St. Patrick’s Church just happened to be a few blocks from our hotel, so Teague and I decided to celebrate St. Patrick’s Day at St. Patrick’s Church. I never had much experience with the Irish until I met the Johnston family. After we had been married a few years Teague’s dad suggested that I should read Trinity by Leon Uris. He said that I would be able to understand the Irish a little better after I read it. The book did open my eyes to the plight of the Irish, and some of what as a people have been through.
The mass was a spectacular affair. It was celebrated by Archbishop Gregory Aymond. Many of the ladies had beautiful hats, and there were even a few kilts and bagpipes. The Ancient Order of Hibernians were represented by a large group of men. They were there to honor their person of the year. She was a sister who has given her life to help feed the hungry. After mass, Teague and I enjoyed a corn beef on rye and some gumbo at a small local deli.
We made plans to watch the St. Patrick’s Day parade that evening. We consulted our concierge about a good place to watch the parade go by. He suggested a restaurant with a large glass window, so we could eat and watch the parade go by. He made us reservations for 7:00 and thought the parade would pass by us during dinner. He did warn us by saying parades in New Orleans can sometime take on a life of their own.
Sure enough the parade still hadn’t passed our way as we finished our meal about an hour later. We went outside to wait, but it was to cold for both of us. Luckily, Teague found a couple of empty chairs in a hotel lobby with a big window where we could sit and wait for the parade out of the cold. Time went by, and I was beginning to wonder if the parade would make it our way, and my head was even starting to nod as I occasionally rested my eyes. Teague was quietly waiting and watching…

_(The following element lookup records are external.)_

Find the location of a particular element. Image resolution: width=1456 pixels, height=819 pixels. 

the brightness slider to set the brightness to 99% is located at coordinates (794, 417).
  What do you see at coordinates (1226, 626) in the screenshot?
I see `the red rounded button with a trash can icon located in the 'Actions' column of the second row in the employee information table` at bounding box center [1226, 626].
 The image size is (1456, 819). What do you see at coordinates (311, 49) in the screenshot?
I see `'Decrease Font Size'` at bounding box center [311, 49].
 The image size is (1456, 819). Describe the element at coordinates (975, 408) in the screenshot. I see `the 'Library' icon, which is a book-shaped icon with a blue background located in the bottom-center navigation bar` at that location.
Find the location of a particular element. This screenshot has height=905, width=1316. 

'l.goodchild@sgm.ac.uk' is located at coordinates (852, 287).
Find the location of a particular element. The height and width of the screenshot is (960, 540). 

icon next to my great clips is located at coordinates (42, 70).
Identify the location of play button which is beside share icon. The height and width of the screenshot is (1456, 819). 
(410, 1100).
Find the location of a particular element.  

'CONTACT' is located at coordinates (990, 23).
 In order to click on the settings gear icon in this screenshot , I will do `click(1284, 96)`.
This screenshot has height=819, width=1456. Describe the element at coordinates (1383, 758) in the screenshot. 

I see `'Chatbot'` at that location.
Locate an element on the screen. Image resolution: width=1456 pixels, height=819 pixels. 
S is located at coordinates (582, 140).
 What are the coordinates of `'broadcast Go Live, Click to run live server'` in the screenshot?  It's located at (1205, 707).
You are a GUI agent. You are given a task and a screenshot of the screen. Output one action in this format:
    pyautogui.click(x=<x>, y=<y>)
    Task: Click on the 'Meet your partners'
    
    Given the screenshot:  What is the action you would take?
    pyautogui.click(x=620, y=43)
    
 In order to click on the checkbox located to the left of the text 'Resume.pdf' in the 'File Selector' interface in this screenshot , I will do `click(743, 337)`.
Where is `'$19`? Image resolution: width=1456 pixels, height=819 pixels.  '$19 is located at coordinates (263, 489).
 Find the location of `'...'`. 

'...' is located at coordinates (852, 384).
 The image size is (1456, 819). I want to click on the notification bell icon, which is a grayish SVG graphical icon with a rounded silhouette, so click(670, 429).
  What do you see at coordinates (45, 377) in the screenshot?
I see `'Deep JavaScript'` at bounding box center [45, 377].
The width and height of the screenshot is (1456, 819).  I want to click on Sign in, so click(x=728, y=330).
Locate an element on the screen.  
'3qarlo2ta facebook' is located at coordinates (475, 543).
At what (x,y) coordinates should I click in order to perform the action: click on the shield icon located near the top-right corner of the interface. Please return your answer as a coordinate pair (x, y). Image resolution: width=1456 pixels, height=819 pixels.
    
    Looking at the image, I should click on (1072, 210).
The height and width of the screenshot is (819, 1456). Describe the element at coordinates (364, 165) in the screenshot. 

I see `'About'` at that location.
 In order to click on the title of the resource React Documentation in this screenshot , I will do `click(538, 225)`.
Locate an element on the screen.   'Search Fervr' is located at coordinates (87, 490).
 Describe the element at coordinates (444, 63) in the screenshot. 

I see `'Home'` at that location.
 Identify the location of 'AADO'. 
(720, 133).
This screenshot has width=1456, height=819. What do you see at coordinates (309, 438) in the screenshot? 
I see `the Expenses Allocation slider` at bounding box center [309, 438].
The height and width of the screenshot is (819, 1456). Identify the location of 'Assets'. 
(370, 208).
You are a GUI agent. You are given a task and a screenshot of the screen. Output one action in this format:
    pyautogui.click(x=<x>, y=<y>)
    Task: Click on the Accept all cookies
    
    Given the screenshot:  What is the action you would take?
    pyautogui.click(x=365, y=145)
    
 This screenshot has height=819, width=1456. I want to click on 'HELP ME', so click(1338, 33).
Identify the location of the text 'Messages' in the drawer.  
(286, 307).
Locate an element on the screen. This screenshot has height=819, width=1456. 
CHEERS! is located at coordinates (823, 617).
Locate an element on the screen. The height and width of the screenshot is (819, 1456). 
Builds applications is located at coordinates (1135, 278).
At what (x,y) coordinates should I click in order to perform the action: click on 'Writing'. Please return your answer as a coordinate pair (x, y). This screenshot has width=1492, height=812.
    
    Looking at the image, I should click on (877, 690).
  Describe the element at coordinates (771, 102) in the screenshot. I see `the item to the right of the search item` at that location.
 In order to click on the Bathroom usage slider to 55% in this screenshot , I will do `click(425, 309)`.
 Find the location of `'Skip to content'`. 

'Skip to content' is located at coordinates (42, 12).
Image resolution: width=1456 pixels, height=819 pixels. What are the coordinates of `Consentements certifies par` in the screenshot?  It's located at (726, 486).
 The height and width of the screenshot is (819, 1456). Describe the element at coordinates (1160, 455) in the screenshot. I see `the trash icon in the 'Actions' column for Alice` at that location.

All of sudden here come the band of bagpipes and marchers in kilts. Teague says we should go out and stand on the street. She is practically running across the street to get there. Floats and revelers pass by us throwing beads and cheering us on. The Irish begins to come out in Teague as she starts to dance a jig and catch beads as the floats go by. She gets an Irish sticker, and she even got kissed by an Irishman. We celebrated. We got our beads!